I count it a character flaw of mine that it seems I always fail at "speaking truth to power", and quail in the face of opposing authority. Yet somehow I build a career on doing things I'd been told not to do by supervisors whom I was able to hoodwink long enough that they saw I was making clients happier, and "overlooked" my insubordination. But it took dying (and being resuscitated) on the operating table to give me the gumption to take a stand and stick to it when I thought it was warranted, which capped my career with significant success.

Few of us are in such a position that being a non-conformist will really get us anywhere. But look around. Nearly everything that makes this old world livable started with an idea, but even more, with a person who went against the tide to make the idea a reality. As Henry Ford said, "In 1890 people just wanted a better horse." Ford was not the first to produce a working and practical automobile (that was probably Carl Benz).

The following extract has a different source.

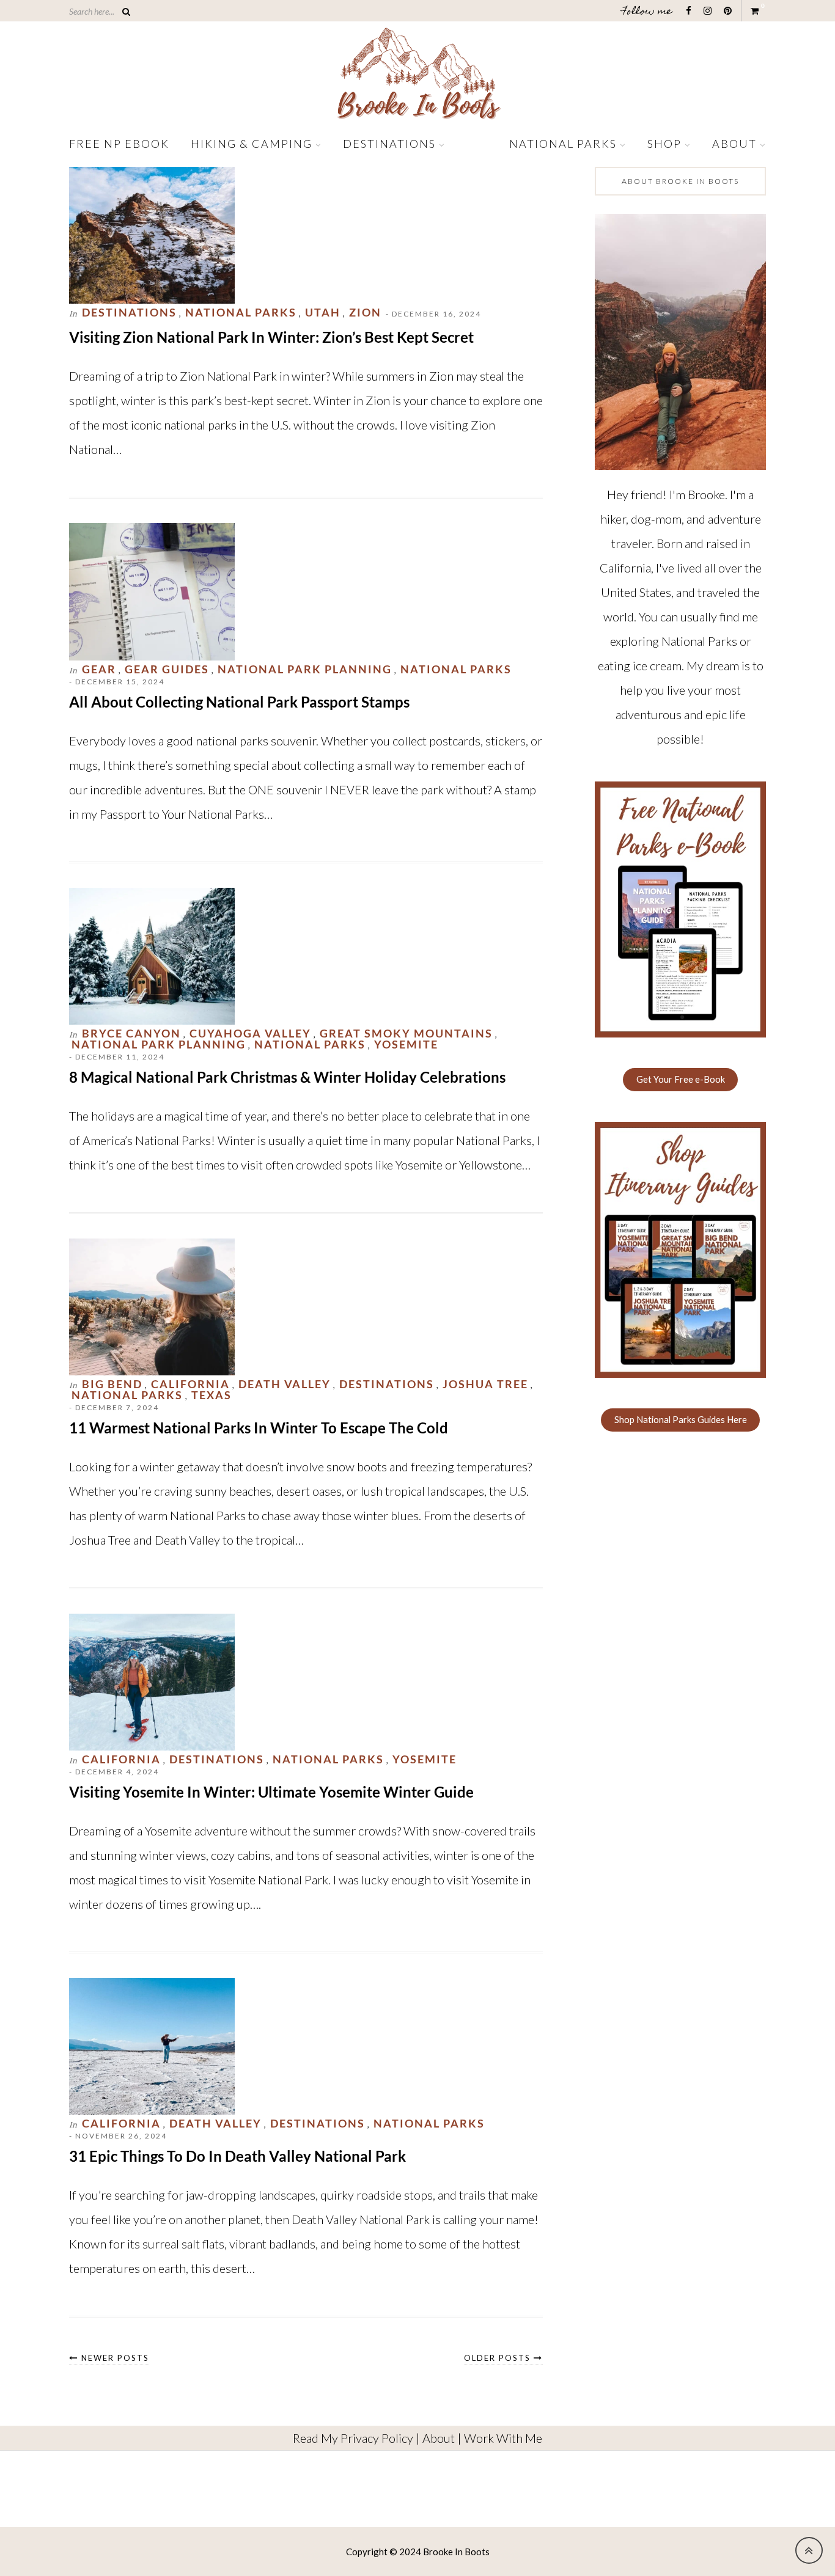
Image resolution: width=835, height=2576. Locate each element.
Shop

He was one of a host of dreamers (including Olds, Nash, the Studebaker brothers, Cadillac, and DeLorean) who shaped the industry. The most powerful force is an idea.

I could say that I suggest this as a book to be read by any entrepreneur, (or wannabe). Maybe. Or maybe it's best to let folks with a gleam in their eye dive in and duke it out in the public arena. A key characteristic of Originals is that they are, well, Original! I think they ought to read it anyway.

There is a quirk in the eBook I read. At the bottom of nearly half the screens (virtual pages) I find the first syllable or two of a word, often in the middle of a line that ends prematurely. There is no hyphen. The next screen begins with the rest of the word. I don't find this in any of the other eBooks I have read, so far.